[Source data]
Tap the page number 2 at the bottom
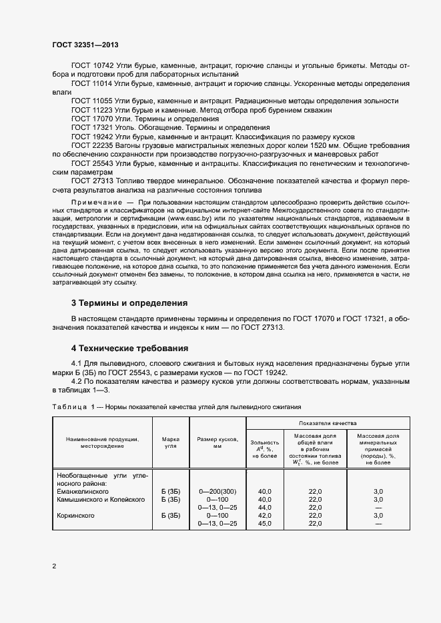point(54,566)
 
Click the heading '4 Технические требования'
point(129,348)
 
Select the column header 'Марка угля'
point(171,442)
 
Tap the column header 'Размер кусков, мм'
point(217,442)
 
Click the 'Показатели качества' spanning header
point(328,423)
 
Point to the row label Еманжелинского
point(83,490)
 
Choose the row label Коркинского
point(75,515)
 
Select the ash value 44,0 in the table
point(265,507)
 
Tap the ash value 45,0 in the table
point(265,524)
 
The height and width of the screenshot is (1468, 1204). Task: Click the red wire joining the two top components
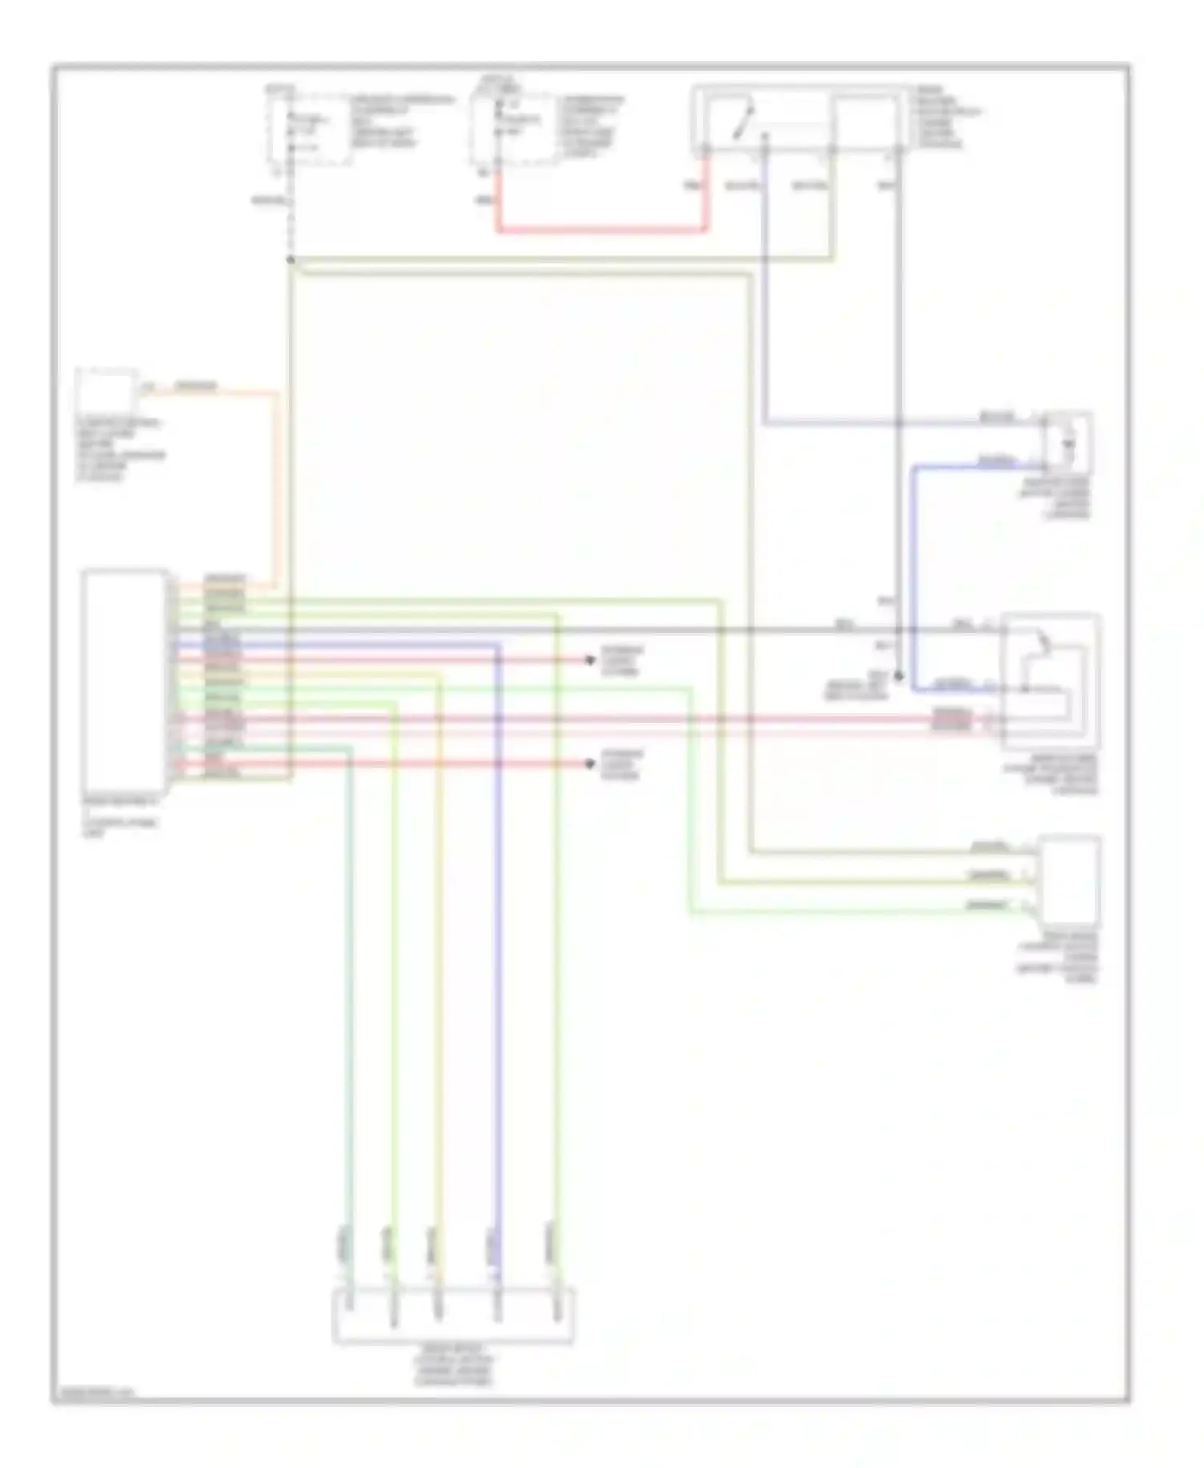coord(602,230)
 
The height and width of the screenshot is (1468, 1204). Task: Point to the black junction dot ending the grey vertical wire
coord(898,677)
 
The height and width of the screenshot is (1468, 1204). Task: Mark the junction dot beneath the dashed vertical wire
coord(291,259)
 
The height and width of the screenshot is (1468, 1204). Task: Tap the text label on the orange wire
coord(197,386)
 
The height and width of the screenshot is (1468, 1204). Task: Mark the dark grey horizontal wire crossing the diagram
coord(562,630)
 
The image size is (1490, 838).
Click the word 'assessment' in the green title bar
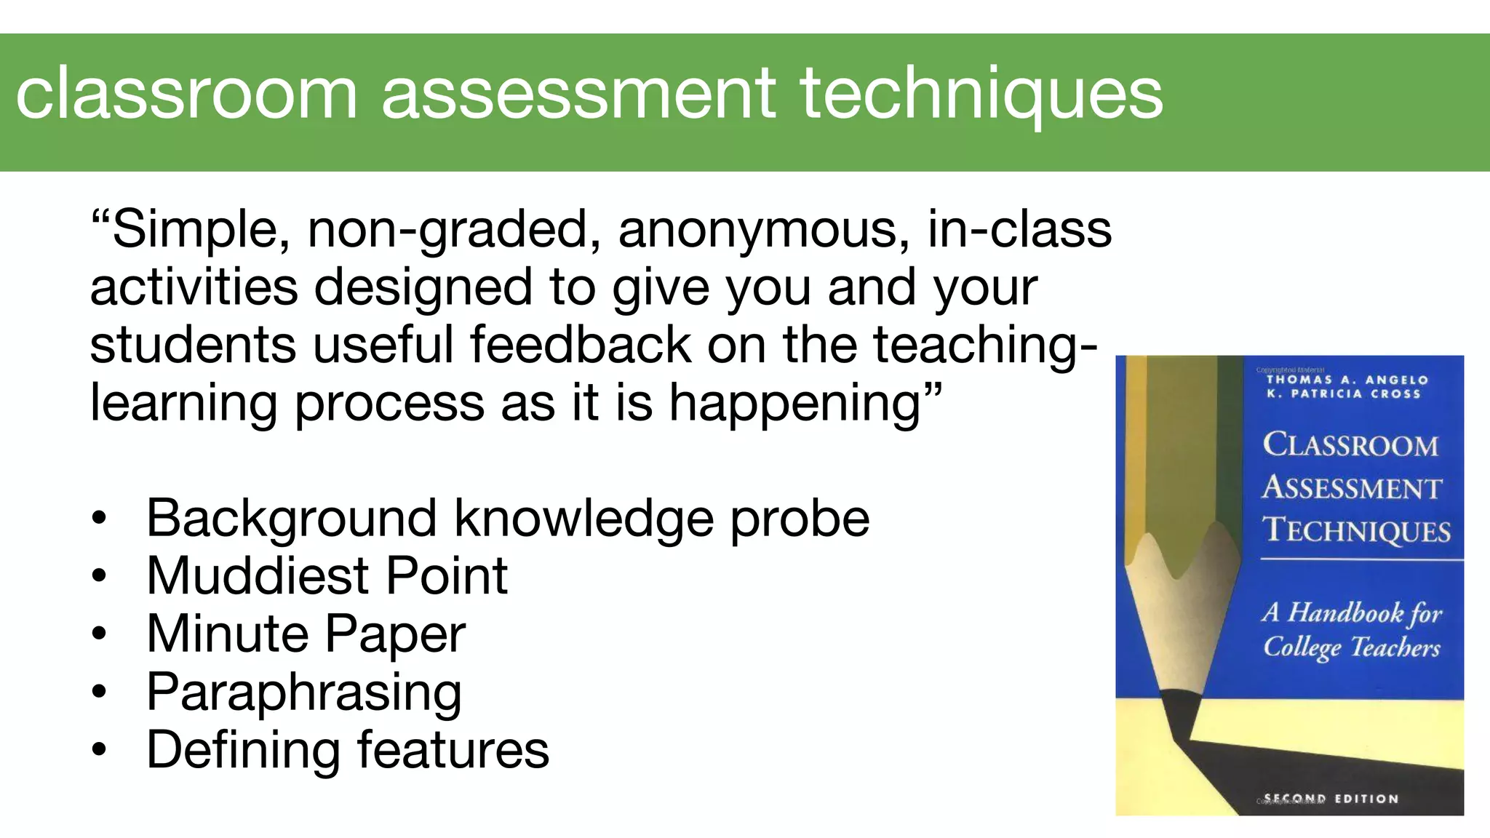pyautogui.click(x=579, y=95)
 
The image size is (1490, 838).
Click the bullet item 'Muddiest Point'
pyautogui.click(x=327, y=576)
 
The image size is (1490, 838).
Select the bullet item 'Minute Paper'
pyautogui.click(x=306, y=634)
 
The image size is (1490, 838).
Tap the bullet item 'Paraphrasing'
pyautogui.click(x=304, y=693)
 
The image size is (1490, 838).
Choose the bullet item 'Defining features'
pyautogui.click(x=348, y=750)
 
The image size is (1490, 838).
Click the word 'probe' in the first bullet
pyautogui.click(x=800, y=519)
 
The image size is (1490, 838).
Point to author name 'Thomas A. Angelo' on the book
pyautogui.click(x=1347, y=380)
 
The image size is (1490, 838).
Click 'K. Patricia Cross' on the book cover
pyautogui.click(x=1343, y=394)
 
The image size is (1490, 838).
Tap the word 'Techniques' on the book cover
pyautogui.click(x=1356, y=530)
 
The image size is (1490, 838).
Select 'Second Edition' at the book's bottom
pyautogui.click(x=1331, y=799)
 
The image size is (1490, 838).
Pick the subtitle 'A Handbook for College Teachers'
pyautogui.click(x=1352, y=630)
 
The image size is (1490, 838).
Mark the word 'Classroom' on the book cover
pyautogui.click(x=1350, y=445)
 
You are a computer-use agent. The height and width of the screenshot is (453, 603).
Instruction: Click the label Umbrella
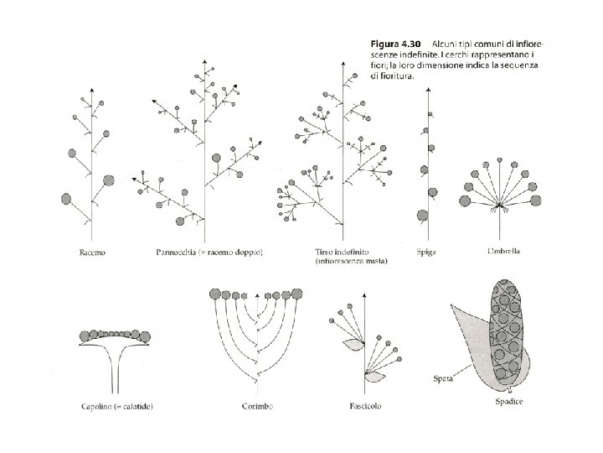point(504,251)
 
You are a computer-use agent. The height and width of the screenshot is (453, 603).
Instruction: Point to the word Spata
point(443,378)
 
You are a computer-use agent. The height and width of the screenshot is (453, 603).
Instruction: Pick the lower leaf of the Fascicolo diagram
point(374,378)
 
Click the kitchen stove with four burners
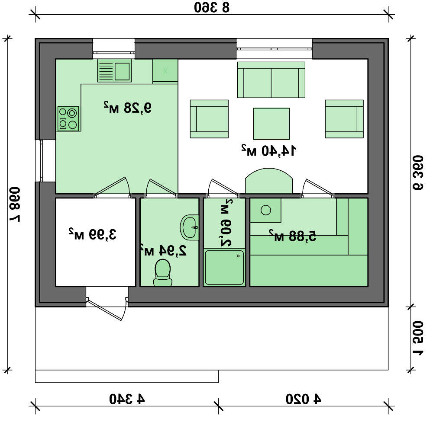(68, 118)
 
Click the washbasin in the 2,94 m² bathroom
(190, 227)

> **Goal**:
Output the listing from its first line through the line containing "point(328,423)" as a JSON list of strings, one per line, with blank lines and pictures omitted.

> **The solution**:
[
  "Tap the page number 2 at the bottom",
  "point(54,566)",
  "Click the heading '4 Технические требования'",
  "point(129,348)",
  "Select the column header 'Марка угля'",
  "point(171,442)",
  "Tap the column header 'Размер кусков, мм'",
  "point(217,442)",
  "Click the 'Показатели качества' spanning header",
  "point(328,423)"
]